### DOCUMENT TEXT
------------------------------------

Extended Data Fig. 1 Dimensionality expansion strongly improves the encoding performance of convolutional neural networks in another large-scale fMRI dataset.

a) The effects of dimensionality expansion were examined for a convolutional neural network, a deep fully connected network, and a vision transformer. b) These plots illustrate the encoding performance for all three architectures as a function of dimensionality expansion. There was no pre-training for these networks. Encoding performance was evaluated for regions V1 to V4 from the large-scale THINGS fMRI dataset. The x-axis plots the number of random features in the output layer, and the y-axis shows the encoding score for predicting image-evoked cortical responses. The gray dashed line indicates the performance of the best performing convolutional layer of pre-trained AlexNet. The convolutional architecture without pre-training attained large performance gains as a function of dimensionality expansion. In contrast, the other two architectures showed much less improvement as the number of output features was expanded. The encoding performance plots show the mean performance across voxels from all participants, and the error bars denote 97.5% confidence intervals from 1,000 bootstrap samples. c) A summary statistic for the effect of dimensionality expansion was calculated as the difference in performance between the highest- and lowest-dimensional version of each architecture, using the mean performance across voxels from all participants. The performance of the convolutional model was strongly modulated by the dimensionality of its random feature space. In contrast, the effect of dimensionality expansions was much weaker in the other two architectures.

Extended Data Fig. 2 The benefits of dimensionality expansion depend on linear reweighting.

The effects of dimensionality expansion were examined for a convolutional neural network, a deep fully connected network, and a vision transformer. These plots illustrate representational similarity analysis (RSA) scores for all three architectures as a function of dimensionality expansion. There was no pre-training for these networks. a, RSA scores were evaluated for regions V4 and IT in the monkey electrophysiology data. The x-axis plots the number of random features in the output layer, and the y-axis shows the RSA score. The gray dashed line indicates the performance of the best performing convolutional layer of pre-trained AlexNet. As expected, the RSA scores do not systematically increase as a function of dimensionality expansion. This contrasts with the effect of dimensionality expansion observed for the encoding scores in Fig. 2, and it demonstrates that a linear reweighting procedure is needed to yield performance gains from dimensionality expansion in untrained networks. These plots show the mean RSA correlations across all participants. b, These plots show the same analyses as in panel a but for regions along the ventral stream in the human fMRI data.

Extended Data Fig. 3 Comparisons with other trained deep neural network architectures.

a) These plots show the encoding performance of state-of-the-art trained architectures for comparison with the untrained networks and trained AlexNet. For each untrained architecture, these plots show performance at both the smallest and largest levels of dimensionality. In addition to AlexNet, these plots include more modern architectures, specifically ViT and BarlowTwins, pre-trained on ImageNet. Encoding performance was evaluated for regions V4 and IT in the monkey electrophysiology data. The encoding performance plots in this panel and in panel b show the mean performance across units/voxels from all participants, and the error bars denote 97.5% confidence intervals from 1,000 bootstrap samples. The blue dashed line shows the mean noise ceiling across units/voxels. b) These plots show the same analyses as in panel a but for regions along the ventral stream in the human fMRI data.

------------------------------------

### SUPPLIED DATA
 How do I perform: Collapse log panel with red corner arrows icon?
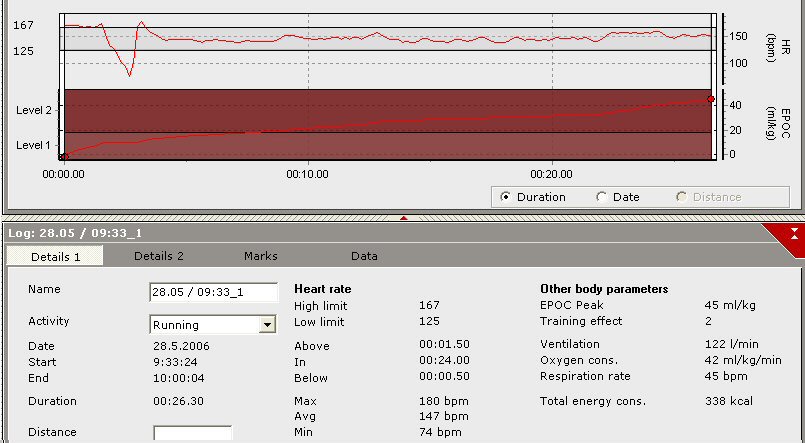(x=793, y=233)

------------------------------------

### TASKS FOR THIS EXERCISE
1. Answer the following from the figure captions on dimensionality expansion:
(a) Which large-scale fMRI dataset supplied regions V1 to V4 for Extended Data Fig. 1?
(b) For which regions were RSA scores evaluated in the monkey electrophysiology data in Extended Data Fig. 2?
(c) Which more modern architectures, besides AlexNet, appear in Extended Data Fig. 3, and on what were they pre-trained?
2. Carry on the figure captions on dimensionality expansion from the point where they stop.

### ANSWERS BELOW
1.
(a) The THINGS fMRI dataset.
(b) Regions V4 and IT.
(c) ViT and BarlowTwins, pre-trained on ImageNet.

2.
Extended Data Fig. 4 Variance partitioning shows that the Expansion model explains the same variance as trained AlexNet.

Variance partitioning was used to determine whether the Expansion model explains the same variance in cortical responses as trained AlexNet. These analyses were performed using the largest convolutional model, and they show that in both the monkey electrophysiology data (a) and human fMRI data (b) the explained variance of the Expansion model is fully shared with AlexNet. As expected, AlexNet explains additional unique variance that is not shared with the Expansion model.

Extended Data Fig. 5 Improvements in encoding performance are linked to increases in latent dimensionality.

a) These plots illustrate the encoding performance of the networks from Fig. 2 as a function of their latent dimensionality. Encoding performance was evaluated for regions V4 and IT in the monkey electrophysiology data. Plotting conventions are the same as in Fig. 2, except that here the x-axis plots the number of principal components that account for 85% of variance in the output layer. The results show that improvements in encoding performance are closely linked to increases in the latent dimensionality of a network’s natural image representations. However, note that measures of latent dimensionality are architecture-dependent, and thus different architectures with the same level of latent dimensionality can nonetheless differ in encoding performance. b) These plots show the same analyses as in panel a but for regions along the ventral stream in the human fMRI data.

Extended Data Fig. 6 Analysis of architectural components in the final layer of the convolutional network.

a-b) These plots show the performance of the largest untrained convolutional network after altering key architectural components in the final layer only. Panel a shows results for macaque IT, and panel b shows results for the human high-level ventral stream. These plots show that ablating the nonlinearity in the final layer (No ReLU) has little effect, which means that the crucial nonlinear operations are those that occur in earlier layers. On the other hand, ablating the convolution and pooling operations (Linear Projection) reduces performance, demonstrating the importance of these operations in the final layer. They also show that removing the spatial locality of the convolutional filters in the final layer (No Spatial Continuity) results in an overall decrease in encoding performance, demonstrating that even in the highest layer of the network it is beneficial to compute spatially local representations. Plotting conventions are the same as in Fig. 2.

Extended Data Fig. 7 Effect of pre-defined wavelets in the first layer of the untrained convolutional neural network.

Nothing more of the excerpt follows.